In 1787, the United States faced a severe monetary crisis rooted in the weaknesses of the Articles of Confederation. The central government lacked the power to tax or regulate commerce, and its only fiscal tool was to request funds from the states, which were often ignored. To finance the Revolutionary War, both Congress and the individual states had issued vast quantities of paper money and debt certificates, leading to catastrophic inflation. By the war's end, continental currency was virtually worthless, giving rise to the phrase "not worth a continental." The nation operated with a chaotic mix of depreciated paper, foreign coins like the Spanish dollar, and various state-issued currencies, creating a crippling lack of a uniform, stable medium of exchange.
This monetary disarray severely hampered economic recovery and interstate trade. Debtors, including many farmers, clamored for state governments to issue more paper money to ease their repayment burdens, leading to policies like tender laws that forced creditors to accept devalued currency. In contrast, creditors and merchants suffered from these inflationary measures and longed for sound money backed by specie (gold or silver). This tension erupted in incidents like Shays' Rebellion in Massachusetts, where indebted farmers revolted against foreclosures and hard-money policies, starkly demonstrating the economic instability threatening the young nation.
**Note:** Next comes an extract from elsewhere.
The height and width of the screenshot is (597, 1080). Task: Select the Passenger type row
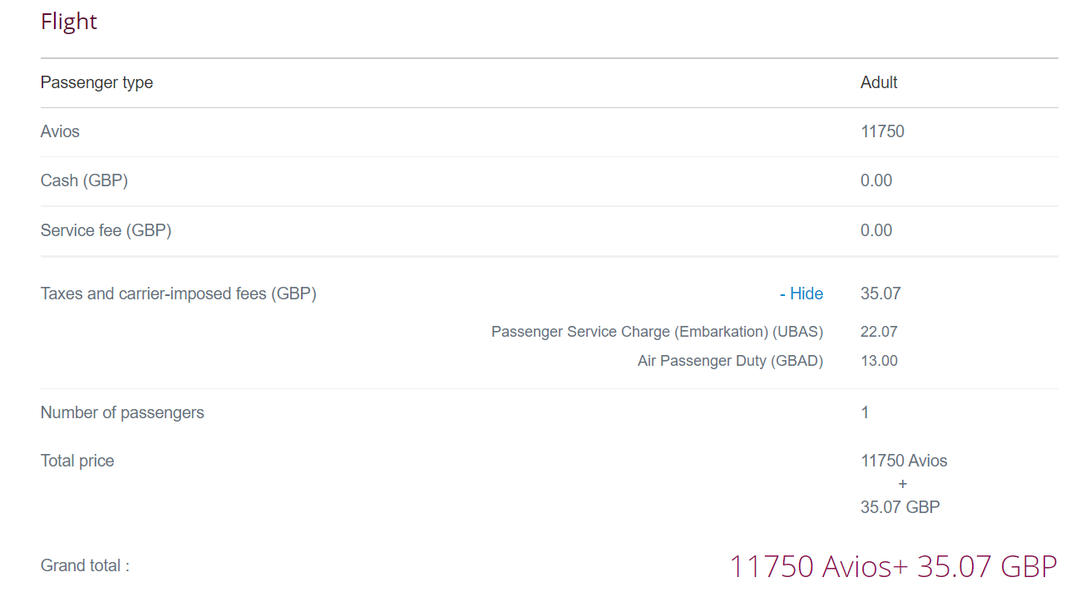click(x=96, y=82)
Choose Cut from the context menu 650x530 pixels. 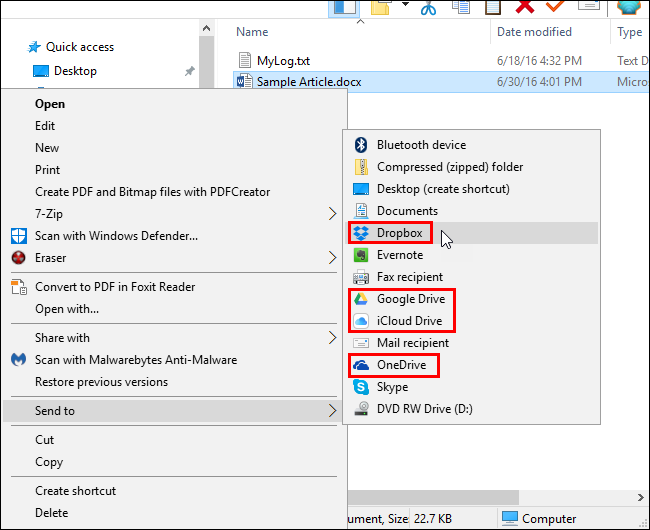[45, 440]

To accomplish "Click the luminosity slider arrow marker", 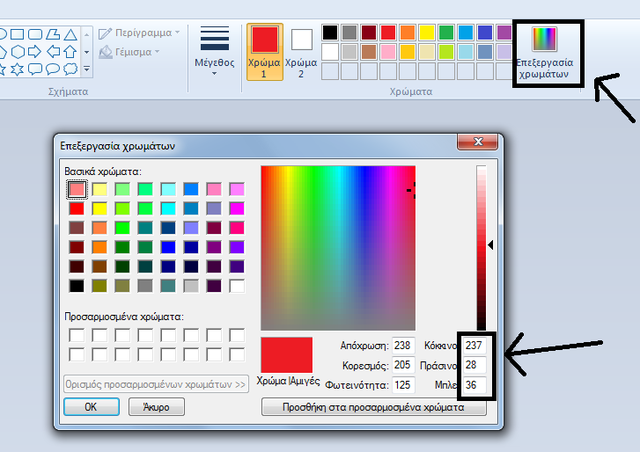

The currency crisis was therefore a primary catalyst for the Constitutional Convention in Philadelphia in 1787. The delegates sought to create a federal government with the authority to resolve the financial chaos. Consequently, the new Constitution explicitly addressed these failures by granting Congress the sole power "to coin money [and] regulate the value thereof," while simultaneously prohibiting the states from coining money or emitting bills of credit. This critical shift established a foundation for national economic unity, aiming to replace the patchwork of unreliable currencies with a single, stable monetary system to foster commerce, ensure contract reliability, and underpin the nation's credit.